[Goal]: Reproduce each of the following items verbatim.

::: Extracted information

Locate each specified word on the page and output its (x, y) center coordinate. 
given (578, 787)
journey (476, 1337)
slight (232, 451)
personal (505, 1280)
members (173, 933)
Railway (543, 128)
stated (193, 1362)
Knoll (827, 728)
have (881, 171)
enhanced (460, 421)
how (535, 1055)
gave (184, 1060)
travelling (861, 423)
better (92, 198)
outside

::::::

[Final answer]:
Locate each specified word on the page and output its (x, y) center coordinate. 
given (578, 787)
journey (476, 1337)
slight (232, 451)
personal (505, 1280)
members (173, 933)
Railway (543, 128)
stated (193, 1362)
Knoll (827, 728)
have (881, 171)
enhanced (460, 421)
how (535, 1055)
gave (184, 1060)
travelling (861, 423)
better (92, 198)
outside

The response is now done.